GROTTAMMARE – Settimana decisiva per il Grottammare Calcio. Dopo le conferme dei giovani biancazzurri dell’anno passato, unitamente alla “promozione” in prima squadra di alcune belle speranze del vivavio biancazzurro, la dirigenza deve ora reperire almeno quattro pedine di qualità.
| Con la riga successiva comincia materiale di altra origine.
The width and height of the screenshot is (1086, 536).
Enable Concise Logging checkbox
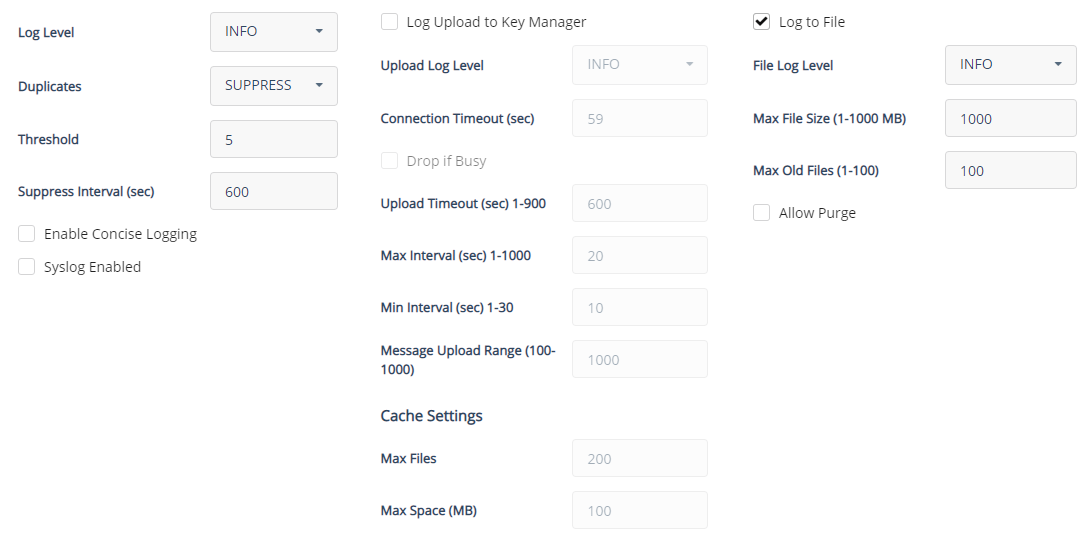click(x=27, y=234)
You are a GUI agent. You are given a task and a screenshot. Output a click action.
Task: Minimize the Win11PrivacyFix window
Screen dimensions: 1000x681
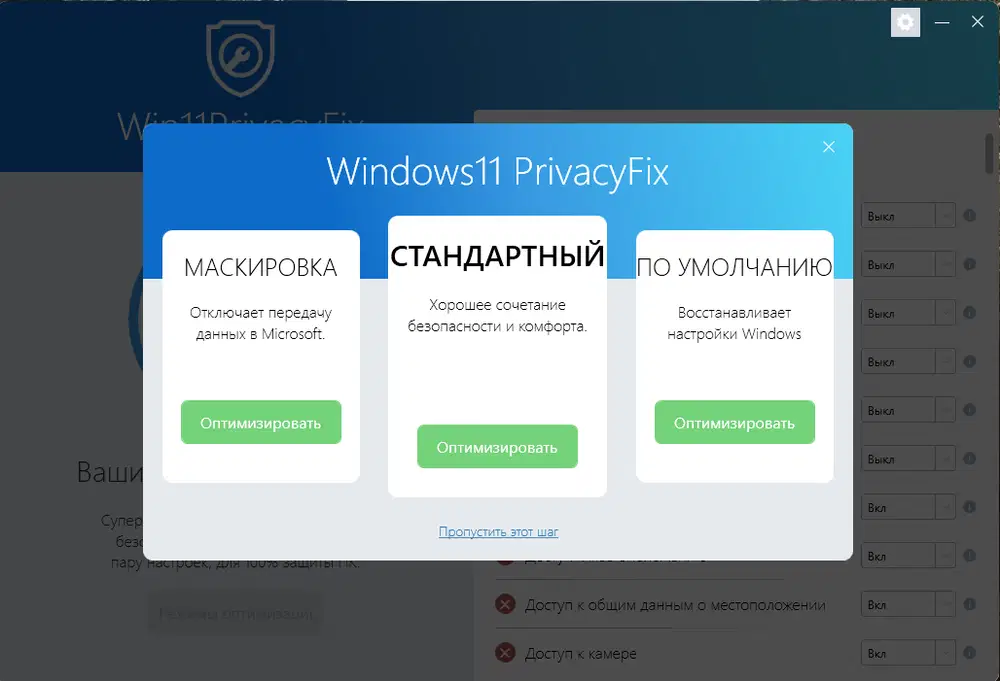[x=942, y=22]
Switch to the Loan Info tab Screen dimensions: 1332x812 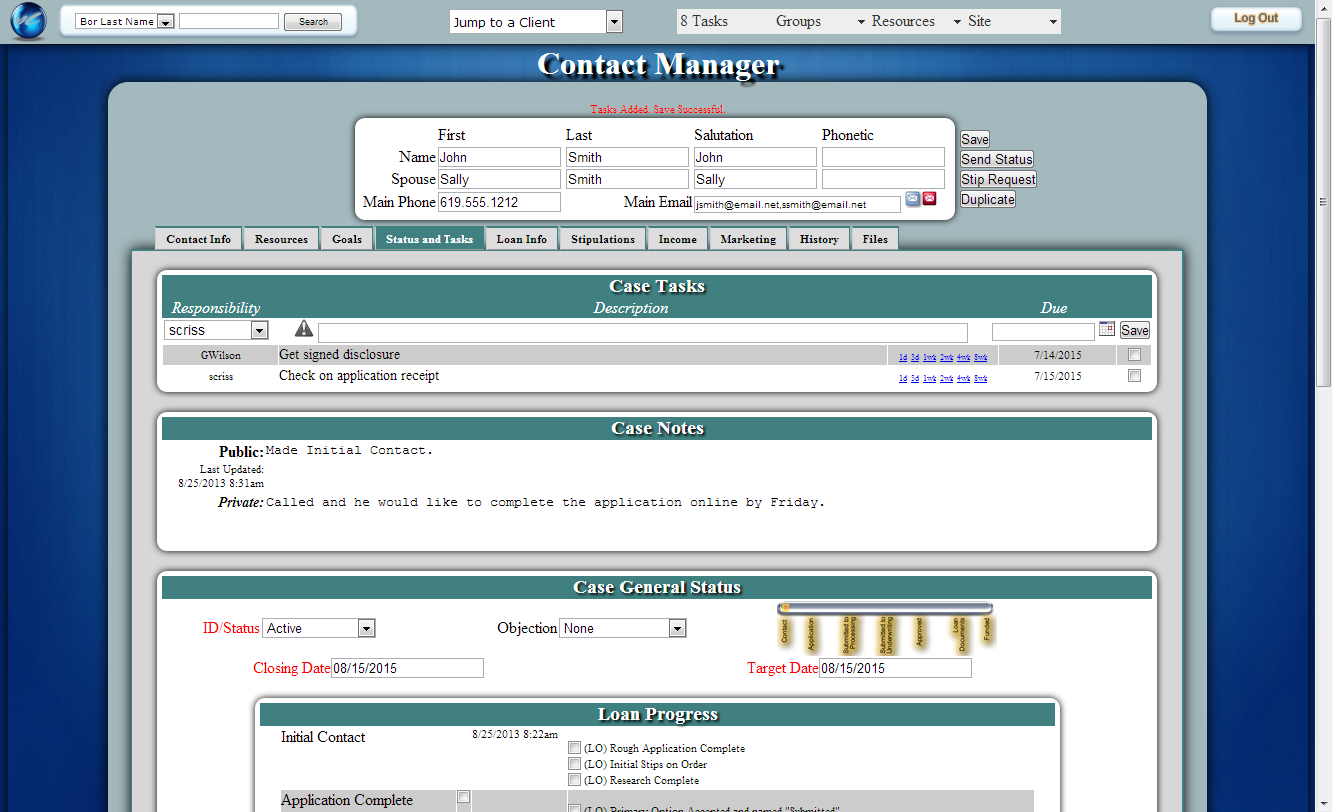point(521,239)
Storia trita e ritrita: vanno rimpiazzati degnamente Marcucci, Ludovisi, Adamoli e Di Matteo.
«Speriamo di riuscire a concludere tre o quattro acquisti entro il fine settimana», chiosa mister Daniele Amaolo che si prepara al ritiro fissato per lunedì prossimo – il ritrovo è previsto per le ore 16 allo stadio Comunale.
«C’è ancora molto da fare in chiave calciomercato – continua il tecnico di Porto San Giorgio – Domani mi vedrò col presidente e cercheremo di fare il punto della situazione. Sono contento che siano rimasti molti dei giovani che l’anno passato hanno contribuito alla salvezza, anche perchè ripartire da zero sarebbe stato davvero dura. Ora però a loro vanno affiancati elementi in grado di farli crescere e valorizzarne al meglio le caratteristiche».
A tal proposito: il diesse Aniello ha già segnato qualche nome sul taccuino oppure gli obiettivi sono ancora da definire? «I giocatori che potrebbero interessarci sono molti; siamo ancora in fase di studio. Il mercato però, al solito, è molto difficile: i prezzi sono alti. Dobbiamo per forza di cose attenerci al budget della società».
Dicevamo: si parte il 31 luglio – si lavorerà sempre in città – dunque in ritardo rispetto alle altre squadre. «Partiamo forse una settimana dopo rispetto a quanto previsto, a causa della questione societaria, però credo sia un handicap facilmente colmabile».
A fianco di Amaolo ci sarà Giancarlo Beni, preparatore dei portieri anche l’anno passato, che ha già dato la sua disponibilità. «Con Giancarlo mi sono trovato molto bene. Sono contento di ritrovarlo a lavorare con me. Partiremo, come al solito, con grandi motivazioni: il fatto che rispetto a quanto preventivato in precedenza l’obiettivo sia solo la salvezza, non muta il quadro. Ho sposato il progetto della società, altrimenti non sarei rimasto. Ciò che veramente conterà sarà partire con la convinzione, la voglia di emergere e la determinazioni adatte a un campionato difficile come quello di serie D».
MANNI SI ALLENERA’ AL COMUNALE? E intanto Massimiliano Manni, 34enne difensore nativo proprio di Grottammare, se entro breve non riuscirà a trovare una squadra – l’anno passato, si ricorderà, è stato uno degli artefici della splendida promozione in C1 del Taranto di mister Aldo Papagni – si allenerà coi biancocelesti. L’ex giocatore di Ascoli, Samb e Ancona fece lo stesso due stagioni fa, poco prima di accordarsi con la Sassari Torres.
A tal proposito, il direttore sportivo Pino Aniello, a cui Manni è molto legato, ha detto: «Speriamo, magari sin dalla prossima stagione, che Massimiliano vorrà terminare la sua lunga e prestigiosa carriera qui con noi. Sarebbe bello».